[SUPPLIED RECORDS — start]

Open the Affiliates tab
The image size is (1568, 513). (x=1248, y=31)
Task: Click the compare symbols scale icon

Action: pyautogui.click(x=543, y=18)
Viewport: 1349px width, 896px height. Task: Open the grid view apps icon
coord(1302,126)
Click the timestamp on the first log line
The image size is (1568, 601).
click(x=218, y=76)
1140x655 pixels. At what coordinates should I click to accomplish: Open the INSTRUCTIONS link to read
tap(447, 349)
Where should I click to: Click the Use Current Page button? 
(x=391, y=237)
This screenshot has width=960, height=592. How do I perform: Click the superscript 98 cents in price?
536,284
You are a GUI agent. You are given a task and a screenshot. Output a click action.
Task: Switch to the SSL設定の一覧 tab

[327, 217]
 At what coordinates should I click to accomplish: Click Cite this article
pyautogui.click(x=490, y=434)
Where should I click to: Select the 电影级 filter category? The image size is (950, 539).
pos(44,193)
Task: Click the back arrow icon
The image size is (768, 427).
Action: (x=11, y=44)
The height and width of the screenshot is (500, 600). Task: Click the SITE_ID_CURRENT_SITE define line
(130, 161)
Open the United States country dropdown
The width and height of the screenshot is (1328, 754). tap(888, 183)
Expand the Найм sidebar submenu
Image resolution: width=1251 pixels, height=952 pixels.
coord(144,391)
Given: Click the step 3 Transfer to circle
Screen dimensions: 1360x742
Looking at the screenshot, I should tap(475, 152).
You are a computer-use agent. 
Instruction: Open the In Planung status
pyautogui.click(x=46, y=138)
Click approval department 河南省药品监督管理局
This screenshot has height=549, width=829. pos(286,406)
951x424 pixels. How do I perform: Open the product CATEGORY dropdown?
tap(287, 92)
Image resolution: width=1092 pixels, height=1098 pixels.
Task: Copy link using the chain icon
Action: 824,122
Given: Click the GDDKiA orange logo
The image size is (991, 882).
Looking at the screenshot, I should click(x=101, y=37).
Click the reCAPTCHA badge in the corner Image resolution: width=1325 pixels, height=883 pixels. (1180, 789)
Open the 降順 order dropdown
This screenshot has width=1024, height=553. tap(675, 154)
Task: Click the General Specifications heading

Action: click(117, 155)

[SUPPLIED RECORDS — finish]

ACTIVITY:
Which of the lines in the material above contain "agent"? Copy each one out.

SOLUTION TO THIS PROBLEM:
You are a GUI agent. You are given a task and a screenshot. Output a click action.
You are a computer-use agent. 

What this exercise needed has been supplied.